The publisher broke its internal record for total watch time on YouTube in July and again in August, generating 1.16 billion minutes in July and 1.2 billion minutes in August, according to president Barbara Peng. As a metric, watch time represents the cumulative duration that viewers spend watching a video; YouTube displays the numbers privately to channel owners, and they are critical given that greater watch time means more ad opportunities.
Insider also saw more than half of that consumption occur on connected televisions—59% in July and 50% in August—a first for the company.
“This is the result of two trends coming together,” Peng said. “People are growing more accustomed to watching YouTube on television, and we are responding more to what kind of content people are watching.”
This comes as the digital media ecosystem more broadly reckons with questions surrounding the quality of digital video content.
Scandals stemming from a July report from the research firm Adalytics, as well as changing technical policies from the Interactive Advertising Bureau, have led ad buyers to think more critically about how they allot their video budgets.
Meanwhile, publishers and marketers have rushed to embrace CTV, which, despite the immaturity of its data infrastructure, yields higher CPMs and continues to gain in viewership.

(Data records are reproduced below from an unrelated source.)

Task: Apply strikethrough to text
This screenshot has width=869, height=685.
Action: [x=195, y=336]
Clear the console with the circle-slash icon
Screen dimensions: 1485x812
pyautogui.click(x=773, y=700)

According to Comscore, the number of CTV hours per household watched rose from 9.6 billion to 11.5 billion between 2022 and 2023, a 21% uptick.
And video revenue—including advertising, as well as licensing, social partnerships and other attendant lines of business—currently makes up 15% of Insider’s overall revenue, according to Peng.
“If you have the ability to stand up and retain a video audience outside of your owned-and-operated, the CPMs are incredible,” said Brian Cullinane, the chief revenue officer at video aggregator VideoElephant. “The challenge is getting seen.”